▶ [YOUR INSTRUCTIONS]:
From the line containing "Screen dimensions: 430x230" to the end of the data, retype every line exactly and nothing else. Drop the pictures.

Stored data entries:
▬▬▬▬▬▬▬▬▬▬

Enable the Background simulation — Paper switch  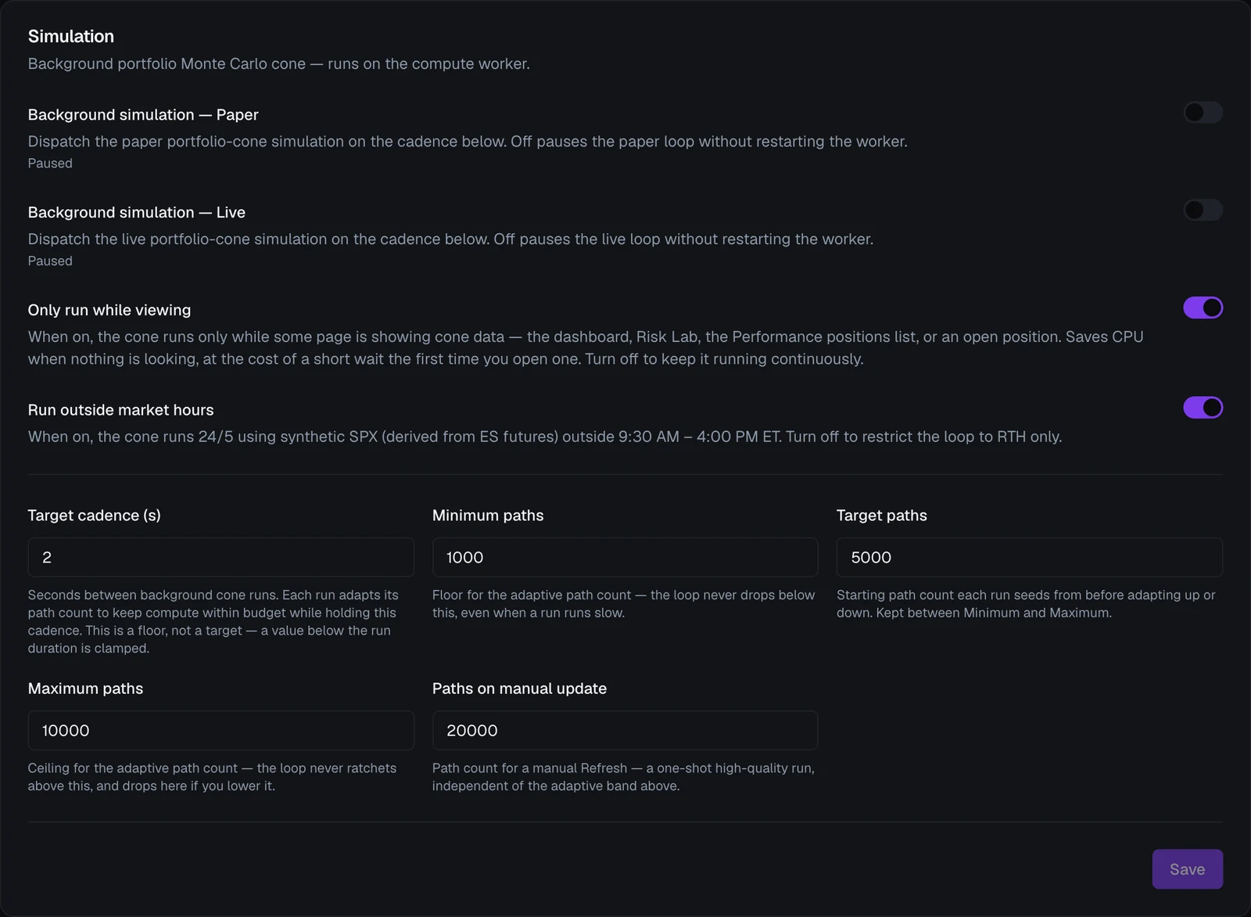(x=1203, y=113)
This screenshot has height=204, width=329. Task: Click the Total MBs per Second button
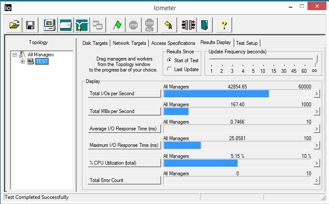pos(124,111)
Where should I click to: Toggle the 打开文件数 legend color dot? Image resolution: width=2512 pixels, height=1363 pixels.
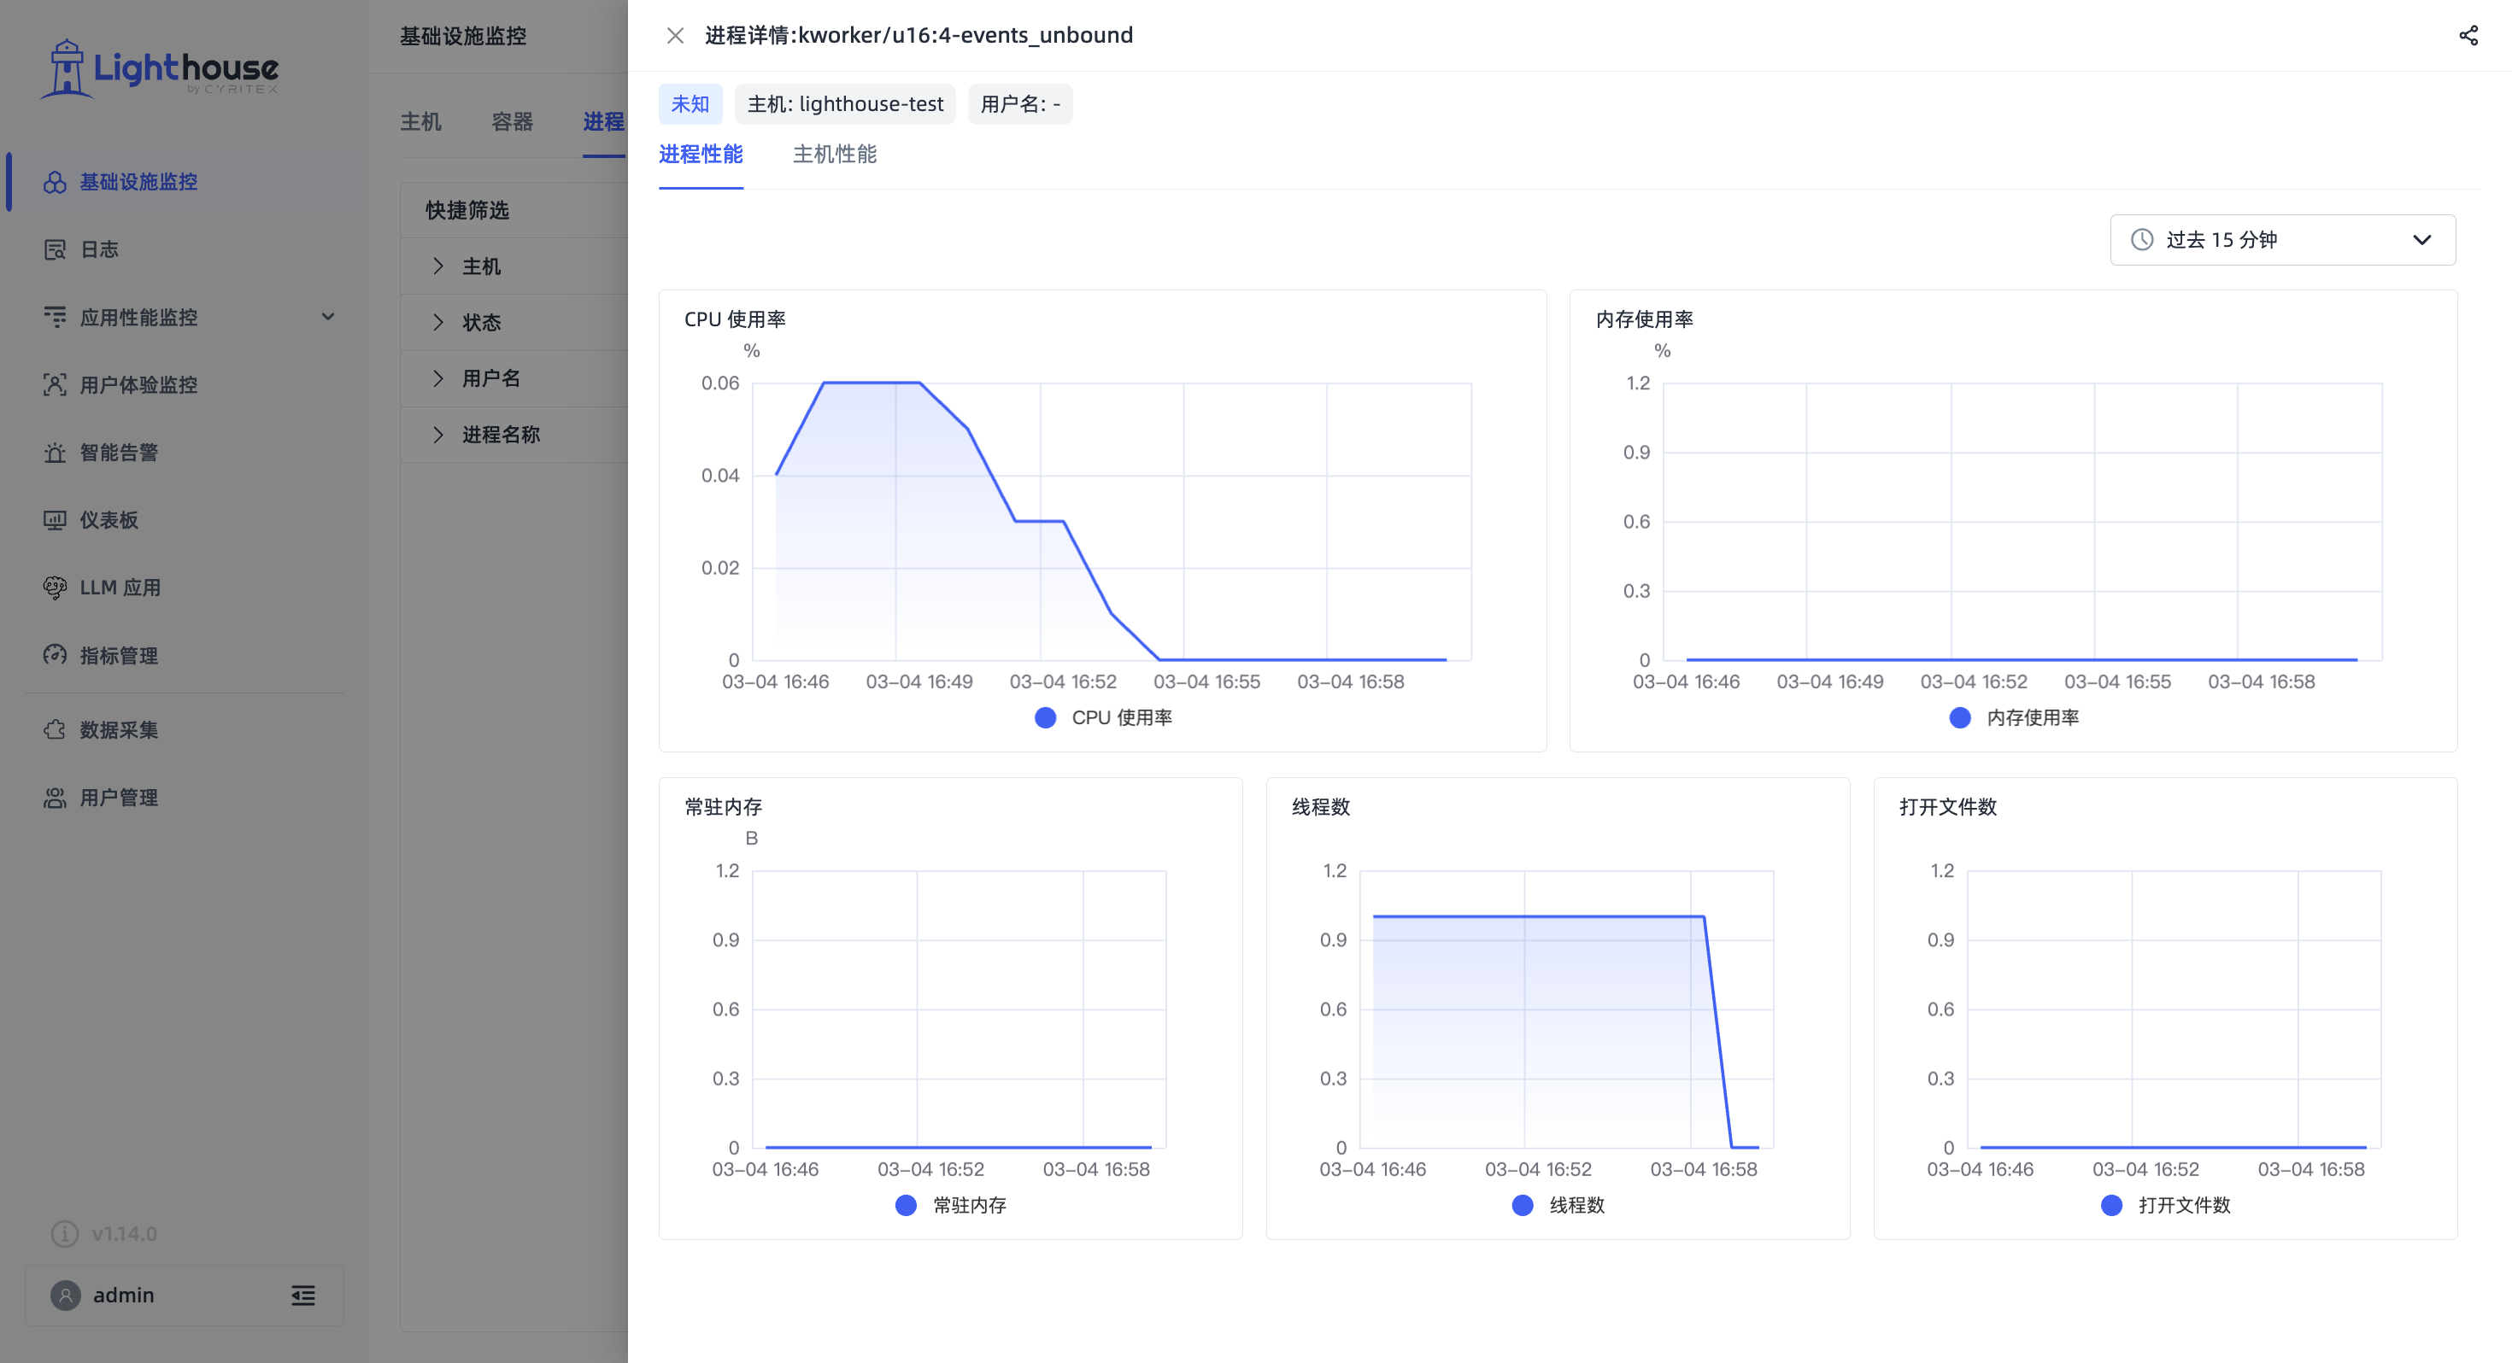click(x=2111, y=1205)
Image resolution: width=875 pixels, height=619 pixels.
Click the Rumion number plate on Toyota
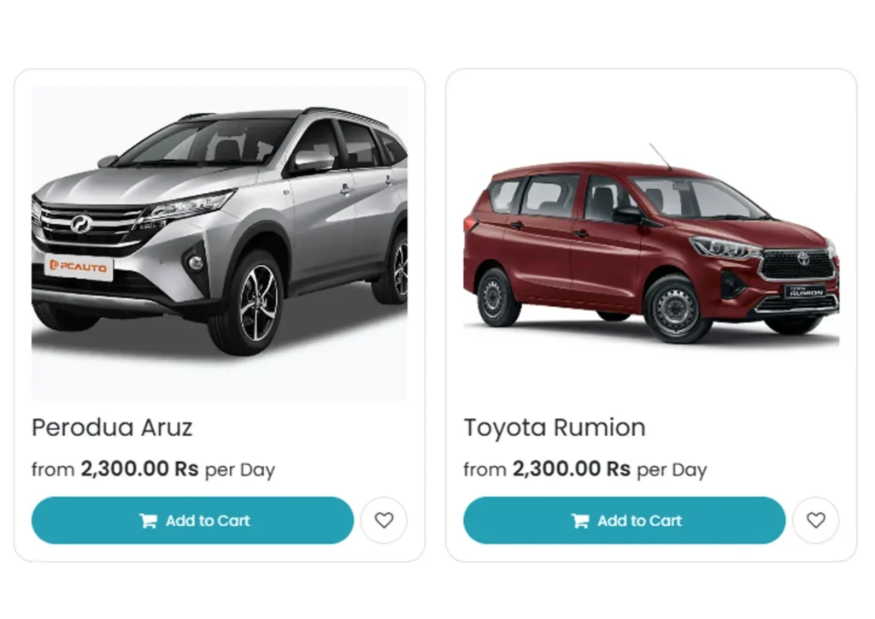pos(807,292)
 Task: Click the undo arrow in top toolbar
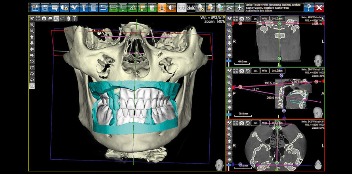click(x=103, y=7)
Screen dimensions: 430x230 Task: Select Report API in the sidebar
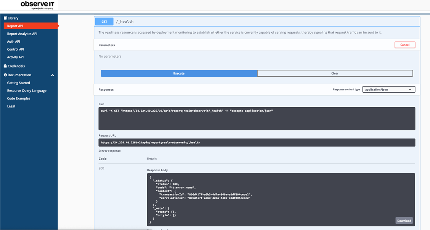click(x=15, y=26)
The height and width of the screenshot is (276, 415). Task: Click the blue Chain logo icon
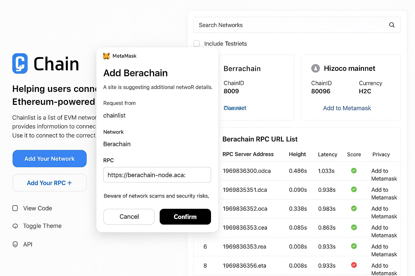[20, 64]
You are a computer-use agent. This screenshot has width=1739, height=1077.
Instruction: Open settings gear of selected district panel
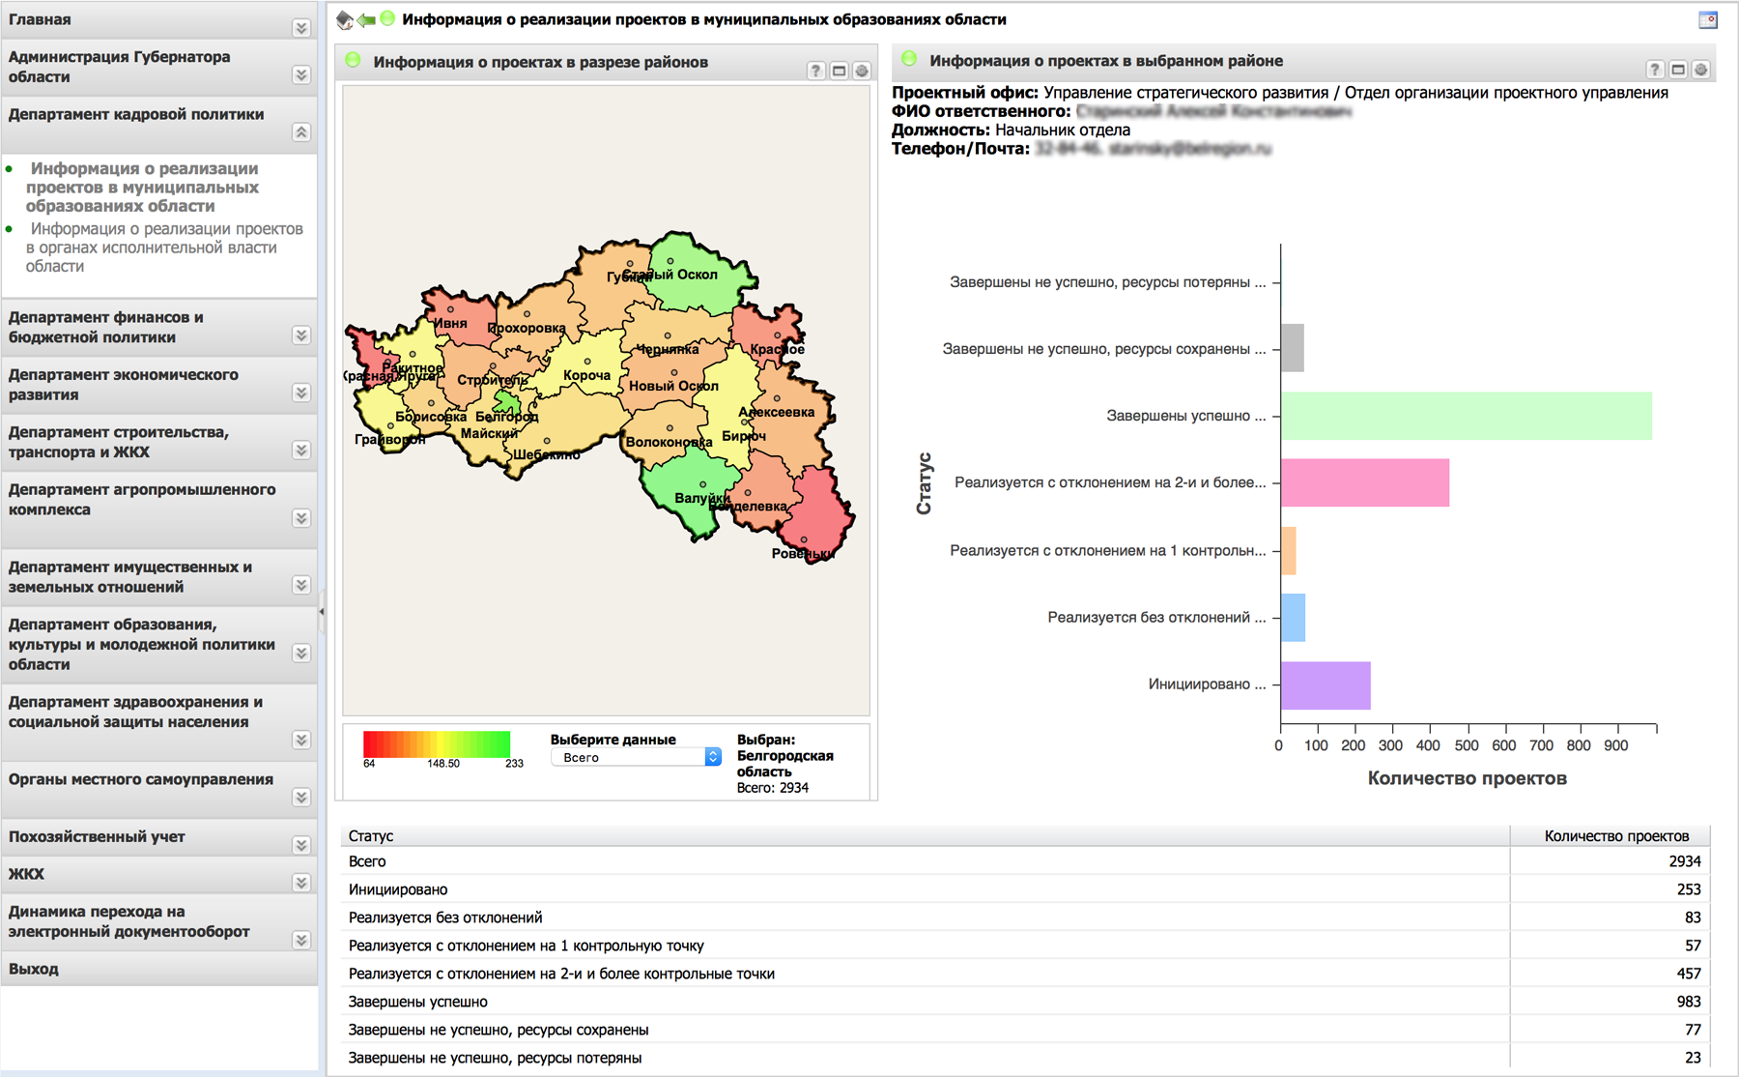tap(1700, 70)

▬▬▬▬▬▬▬▬▬▬

▶ [RESPONSE AREA]:
Screen dimensions: 430x230 Task: Select Report API in the sidebar
click(x=15, y=26)
The height and width of the screenshot is (276, 415). Task: Click the blue Chain logo icon
[20, 64]
You are a computer-use agent. This screenshot has width=1739, height=1077.
Instruction: Open settings gear of selected district panel
tap(1700, 70)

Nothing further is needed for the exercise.